Here's a crummy script I just used to burn and verify a CD, but I've


only tested it with the "cdrecord" setup. Older versions of it worked
with "burncd" on older OS versions, but I can tell you that the reason
I'm using "cdrecord" is that my manual efforts to do this with
"burncd" on 5.4-RELEASE (and maybe 5.4-STABLE a couple weeks ago)
failed, because I couldn't "dd" a CD burned with "burncd". (IE, I
couldn't sucessfully "dd" /dev/acd0, while I could "dd" /dev/cd0).

(Search this for "diff" to find the "verify". ISO images generally
get an extra two blocks of something on the CD "for run-out". See
"-isosize" description of "cdrecord" manpage.)

#!/bin/ksh -o posix

## mkisocd [-blank] -<speed> file_name
#
## This burns and compares a file to the beginning of the write-only CD (CD-R).
## This must be run by superuser.
#
# Note that the CD burning software (burncd) often writes an ISO CD at least a block bigger than the file.
# I'm not sure why. (It's not a hard disk file system block size thing.)

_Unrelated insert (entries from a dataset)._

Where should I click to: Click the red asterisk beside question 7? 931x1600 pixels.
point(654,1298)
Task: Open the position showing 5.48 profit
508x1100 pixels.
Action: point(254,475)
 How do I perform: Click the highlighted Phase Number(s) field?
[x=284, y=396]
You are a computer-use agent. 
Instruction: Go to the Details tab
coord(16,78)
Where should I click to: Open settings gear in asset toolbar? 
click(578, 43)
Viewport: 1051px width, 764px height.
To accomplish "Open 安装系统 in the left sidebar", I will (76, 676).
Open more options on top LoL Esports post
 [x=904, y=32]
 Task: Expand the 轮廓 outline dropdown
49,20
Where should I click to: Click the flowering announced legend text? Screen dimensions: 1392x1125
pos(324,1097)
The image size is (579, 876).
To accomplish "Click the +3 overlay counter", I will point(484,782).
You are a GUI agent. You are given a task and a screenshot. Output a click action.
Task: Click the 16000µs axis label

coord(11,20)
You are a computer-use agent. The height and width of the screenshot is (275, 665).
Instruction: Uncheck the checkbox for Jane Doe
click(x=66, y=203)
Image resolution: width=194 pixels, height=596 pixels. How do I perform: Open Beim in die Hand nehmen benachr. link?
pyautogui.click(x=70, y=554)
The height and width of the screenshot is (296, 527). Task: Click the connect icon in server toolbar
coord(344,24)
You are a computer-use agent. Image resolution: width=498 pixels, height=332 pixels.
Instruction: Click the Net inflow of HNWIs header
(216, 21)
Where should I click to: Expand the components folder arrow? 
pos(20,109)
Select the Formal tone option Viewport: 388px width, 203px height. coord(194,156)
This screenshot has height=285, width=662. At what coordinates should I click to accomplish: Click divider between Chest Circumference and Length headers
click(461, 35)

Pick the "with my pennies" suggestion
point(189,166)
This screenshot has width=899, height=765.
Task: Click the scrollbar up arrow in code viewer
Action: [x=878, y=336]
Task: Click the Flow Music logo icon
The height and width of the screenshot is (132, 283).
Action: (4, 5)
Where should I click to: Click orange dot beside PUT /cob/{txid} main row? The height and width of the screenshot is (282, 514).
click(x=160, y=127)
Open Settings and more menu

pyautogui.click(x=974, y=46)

#BURNER=/usr/local/bin/readcd
BURNCD=/usr/sbin/burncd
CDRECORD=/usr/local/bin/cdrecord
BURNER=$BURNCD
BURNER=$CDRECORD

if [ "${1}" == -blank ]; then
if [ ${BURNER} == ${BURNCD} ]; then
BLANK="blank"
else
BLANK="blank=fast"
fi
shift
else
BLANK=
fi
TEMP="${1#-}"
if [ "${TEMP}" != "$1" ]; then
SPEED="${TEMP}"
shift
else
echo 'WARNING: nothing done; speed must be given as "-factor" (eg -16)'
exit 1
fi

FILENAME="$1"

#DEBUG; echo "SPEED = '$SPEED', FILENAME = '$FILENAME'"
#exit

if [ ! -r "${FILENAME}" -o ! -f "${FILENAME}" ]; then
echo "ERROR: The argument, \"${FILENAME}\", is not a readable regular file. Nothing done."
exit 2
fi

## TBD REMOVE
##blocks=$(( $(ls -l "${FILENAME}" | awk '{print $5;}') / ${blockbytes} ))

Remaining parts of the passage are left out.